DATA TO USE Block Start

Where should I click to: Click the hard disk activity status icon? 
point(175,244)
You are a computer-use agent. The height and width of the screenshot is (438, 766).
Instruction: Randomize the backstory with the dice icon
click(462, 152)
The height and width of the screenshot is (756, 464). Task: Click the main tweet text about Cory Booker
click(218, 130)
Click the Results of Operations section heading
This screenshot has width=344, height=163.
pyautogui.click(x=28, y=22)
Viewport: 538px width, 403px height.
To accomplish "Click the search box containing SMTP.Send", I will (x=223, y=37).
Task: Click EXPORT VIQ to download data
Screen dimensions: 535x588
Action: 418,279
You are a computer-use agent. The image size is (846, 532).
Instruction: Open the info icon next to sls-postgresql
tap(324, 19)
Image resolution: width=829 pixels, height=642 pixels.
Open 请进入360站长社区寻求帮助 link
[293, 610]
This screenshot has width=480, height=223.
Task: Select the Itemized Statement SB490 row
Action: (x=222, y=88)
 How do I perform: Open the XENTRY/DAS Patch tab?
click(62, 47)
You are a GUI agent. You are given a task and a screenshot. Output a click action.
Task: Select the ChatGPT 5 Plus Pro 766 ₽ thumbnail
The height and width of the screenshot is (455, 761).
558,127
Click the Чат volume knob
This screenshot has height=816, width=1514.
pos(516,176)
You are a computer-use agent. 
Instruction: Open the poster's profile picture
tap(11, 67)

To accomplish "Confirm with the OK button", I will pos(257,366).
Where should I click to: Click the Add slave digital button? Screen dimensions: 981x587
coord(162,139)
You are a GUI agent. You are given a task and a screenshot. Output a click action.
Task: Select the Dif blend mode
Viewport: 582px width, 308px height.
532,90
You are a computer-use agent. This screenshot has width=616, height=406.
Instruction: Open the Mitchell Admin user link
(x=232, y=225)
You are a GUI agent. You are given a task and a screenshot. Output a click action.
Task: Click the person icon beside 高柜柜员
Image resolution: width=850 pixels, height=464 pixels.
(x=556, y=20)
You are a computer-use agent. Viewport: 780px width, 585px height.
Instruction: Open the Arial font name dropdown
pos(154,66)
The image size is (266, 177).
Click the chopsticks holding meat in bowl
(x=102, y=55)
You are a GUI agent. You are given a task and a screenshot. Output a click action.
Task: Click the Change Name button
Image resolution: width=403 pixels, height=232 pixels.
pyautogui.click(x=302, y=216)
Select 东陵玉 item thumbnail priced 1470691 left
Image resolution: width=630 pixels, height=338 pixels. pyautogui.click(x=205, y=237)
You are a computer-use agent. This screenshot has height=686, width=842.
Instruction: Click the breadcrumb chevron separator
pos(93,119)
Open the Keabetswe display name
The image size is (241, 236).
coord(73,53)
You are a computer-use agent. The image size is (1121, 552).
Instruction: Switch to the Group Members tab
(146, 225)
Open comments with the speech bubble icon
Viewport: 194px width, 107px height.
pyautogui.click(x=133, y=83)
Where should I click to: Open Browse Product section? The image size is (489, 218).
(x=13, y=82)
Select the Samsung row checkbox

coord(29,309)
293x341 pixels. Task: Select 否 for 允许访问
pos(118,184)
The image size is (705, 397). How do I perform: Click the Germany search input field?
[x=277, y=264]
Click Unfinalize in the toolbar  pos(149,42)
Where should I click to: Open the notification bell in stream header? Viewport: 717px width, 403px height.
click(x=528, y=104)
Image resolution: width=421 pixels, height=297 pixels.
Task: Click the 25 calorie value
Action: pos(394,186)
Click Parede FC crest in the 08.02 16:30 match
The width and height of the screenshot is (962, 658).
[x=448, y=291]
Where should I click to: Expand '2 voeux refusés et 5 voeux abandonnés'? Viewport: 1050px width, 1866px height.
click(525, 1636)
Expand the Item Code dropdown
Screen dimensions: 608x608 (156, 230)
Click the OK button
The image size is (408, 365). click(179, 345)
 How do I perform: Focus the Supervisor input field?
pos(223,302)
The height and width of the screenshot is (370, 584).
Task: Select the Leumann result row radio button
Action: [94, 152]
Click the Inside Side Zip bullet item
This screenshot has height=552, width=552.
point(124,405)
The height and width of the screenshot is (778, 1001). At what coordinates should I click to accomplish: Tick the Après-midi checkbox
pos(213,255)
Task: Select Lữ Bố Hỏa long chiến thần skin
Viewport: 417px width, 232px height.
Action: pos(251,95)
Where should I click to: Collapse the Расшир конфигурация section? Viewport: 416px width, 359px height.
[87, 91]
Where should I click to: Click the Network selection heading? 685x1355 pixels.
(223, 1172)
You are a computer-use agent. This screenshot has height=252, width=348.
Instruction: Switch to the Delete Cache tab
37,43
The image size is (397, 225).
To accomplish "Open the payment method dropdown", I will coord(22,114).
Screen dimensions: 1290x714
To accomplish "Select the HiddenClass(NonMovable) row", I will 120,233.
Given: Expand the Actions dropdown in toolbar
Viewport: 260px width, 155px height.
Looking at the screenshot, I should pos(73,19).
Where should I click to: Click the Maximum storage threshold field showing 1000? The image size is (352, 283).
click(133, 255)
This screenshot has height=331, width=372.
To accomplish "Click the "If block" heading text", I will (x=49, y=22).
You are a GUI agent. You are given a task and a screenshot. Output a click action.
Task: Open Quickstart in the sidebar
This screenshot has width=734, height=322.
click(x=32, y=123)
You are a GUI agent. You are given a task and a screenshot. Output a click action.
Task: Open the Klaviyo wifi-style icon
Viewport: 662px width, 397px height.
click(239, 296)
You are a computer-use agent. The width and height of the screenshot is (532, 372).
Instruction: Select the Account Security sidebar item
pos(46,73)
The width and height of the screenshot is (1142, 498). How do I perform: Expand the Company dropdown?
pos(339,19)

DATA TO USE Block End

ABOUT THIS EXERCISE: Sift through the material above and copy the lines that contain the word "will".

ANSWER FOR THIS EXERCISE:
To accomplish "Click the search box containing SMTP.Send", I will (x=223, y=37).
To accomplish "Confirm with the OK button", I will pos(257,366).
To accomplish "Open the payment method dropdown", I will coord(22,114).
To accomplish "Select the HiddenClass(NonMovable) row", I will 120,233.
To accomplish "Click the "If block" heading text", I will (x=49, y=22).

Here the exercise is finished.